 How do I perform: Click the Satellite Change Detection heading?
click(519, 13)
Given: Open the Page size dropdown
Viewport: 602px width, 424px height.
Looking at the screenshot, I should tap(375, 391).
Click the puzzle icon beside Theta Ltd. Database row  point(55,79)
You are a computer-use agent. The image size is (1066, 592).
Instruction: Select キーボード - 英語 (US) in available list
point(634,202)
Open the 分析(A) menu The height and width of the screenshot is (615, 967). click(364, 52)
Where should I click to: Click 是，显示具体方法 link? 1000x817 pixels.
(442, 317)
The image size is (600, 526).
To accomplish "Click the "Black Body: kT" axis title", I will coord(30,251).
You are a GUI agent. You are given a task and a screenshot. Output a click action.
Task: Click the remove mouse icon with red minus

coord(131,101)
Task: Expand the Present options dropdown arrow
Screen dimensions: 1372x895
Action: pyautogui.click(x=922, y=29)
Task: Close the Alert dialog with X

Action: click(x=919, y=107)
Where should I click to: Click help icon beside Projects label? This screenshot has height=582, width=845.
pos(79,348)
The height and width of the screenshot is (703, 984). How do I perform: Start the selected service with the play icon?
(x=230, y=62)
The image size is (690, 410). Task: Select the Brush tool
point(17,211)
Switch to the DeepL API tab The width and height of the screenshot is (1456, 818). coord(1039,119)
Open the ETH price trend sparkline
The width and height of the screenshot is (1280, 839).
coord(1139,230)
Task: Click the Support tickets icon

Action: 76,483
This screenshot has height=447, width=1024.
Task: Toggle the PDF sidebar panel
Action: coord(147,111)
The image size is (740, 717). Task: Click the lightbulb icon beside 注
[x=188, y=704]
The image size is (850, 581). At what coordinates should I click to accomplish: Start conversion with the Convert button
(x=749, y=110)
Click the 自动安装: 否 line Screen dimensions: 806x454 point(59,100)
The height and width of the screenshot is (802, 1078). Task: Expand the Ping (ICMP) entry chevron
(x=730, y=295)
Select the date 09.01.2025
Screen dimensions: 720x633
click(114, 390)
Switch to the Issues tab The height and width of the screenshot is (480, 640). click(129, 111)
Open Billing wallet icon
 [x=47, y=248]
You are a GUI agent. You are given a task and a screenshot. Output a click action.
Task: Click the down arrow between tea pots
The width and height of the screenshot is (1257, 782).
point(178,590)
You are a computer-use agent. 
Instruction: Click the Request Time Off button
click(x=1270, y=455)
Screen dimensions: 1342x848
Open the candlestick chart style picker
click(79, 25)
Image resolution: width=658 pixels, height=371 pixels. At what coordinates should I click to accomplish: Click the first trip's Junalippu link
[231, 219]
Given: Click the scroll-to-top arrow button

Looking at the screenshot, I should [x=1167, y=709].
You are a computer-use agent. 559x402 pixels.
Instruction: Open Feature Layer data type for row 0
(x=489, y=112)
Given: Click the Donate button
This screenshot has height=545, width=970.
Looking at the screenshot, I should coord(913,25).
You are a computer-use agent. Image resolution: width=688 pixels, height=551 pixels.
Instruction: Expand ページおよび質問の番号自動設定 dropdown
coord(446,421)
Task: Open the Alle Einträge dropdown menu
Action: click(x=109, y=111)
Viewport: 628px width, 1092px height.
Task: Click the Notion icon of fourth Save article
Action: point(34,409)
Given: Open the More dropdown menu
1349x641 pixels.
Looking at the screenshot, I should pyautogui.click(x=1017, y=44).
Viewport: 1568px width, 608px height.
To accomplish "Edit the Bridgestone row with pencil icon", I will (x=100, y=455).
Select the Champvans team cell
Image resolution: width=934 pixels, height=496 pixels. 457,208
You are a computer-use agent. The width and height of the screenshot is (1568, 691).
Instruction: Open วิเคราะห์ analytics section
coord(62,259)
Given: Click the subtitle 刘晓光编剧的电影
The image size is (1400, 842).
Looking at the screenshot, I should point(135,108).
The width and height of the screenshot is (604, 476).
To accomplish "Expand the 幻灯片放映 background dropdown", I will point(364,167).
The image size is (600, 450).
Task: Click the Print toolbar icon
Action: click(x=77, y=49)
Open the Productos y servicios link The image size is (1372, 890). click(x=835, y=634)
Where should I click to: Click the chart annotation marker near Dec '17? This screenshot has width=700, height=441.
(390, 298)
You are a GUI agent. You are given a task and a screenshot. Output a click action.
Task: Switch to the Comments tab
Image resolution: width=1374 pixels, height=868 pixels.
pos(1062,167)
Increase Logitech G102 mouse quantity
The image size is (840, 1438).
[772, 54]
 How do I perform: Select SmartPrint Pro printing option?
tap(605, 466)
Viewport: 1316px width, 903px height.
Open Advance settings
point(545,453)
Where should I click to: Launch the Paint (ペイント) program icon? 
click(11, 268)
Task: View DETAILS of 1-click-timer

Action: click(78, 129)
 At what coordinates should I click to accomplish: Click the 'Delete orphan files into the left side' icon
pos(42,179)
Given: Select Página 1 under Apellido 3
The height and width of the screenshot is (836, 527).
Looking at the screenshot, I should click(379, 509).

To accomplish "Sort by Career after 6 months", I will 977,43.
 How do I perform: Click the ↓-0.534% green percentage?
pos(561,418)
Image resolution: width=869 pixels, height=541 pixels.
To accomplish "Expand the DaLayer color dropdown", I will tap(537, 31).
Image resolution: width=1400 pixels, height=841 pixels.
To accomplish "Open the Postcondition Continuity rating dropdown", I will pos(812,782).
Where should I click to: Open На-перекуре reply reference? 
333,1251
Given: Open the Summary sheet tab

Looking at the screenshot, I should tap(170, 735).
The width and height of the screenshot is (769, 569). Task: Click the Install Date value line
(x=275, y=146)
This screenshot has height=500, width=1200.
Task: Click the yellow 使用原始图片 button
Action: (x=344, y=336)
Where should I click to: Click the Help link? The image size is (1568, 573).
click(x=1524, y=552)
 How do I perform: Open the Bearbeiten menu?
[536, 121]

Work order. Lines in the material above that include the string "computer" should be listed.

Result of the exercise.
You are a computer-use agent. The image size is (1066, 592).
You are a computer-use agent. 
You are a computer-use agent. 559x402 pixels.
You are a computer-use agent. Image resolution: width=688 pixels, height=551 pixels.
You are a computer-use agent. The width and height of the screenshot is (1568, 691).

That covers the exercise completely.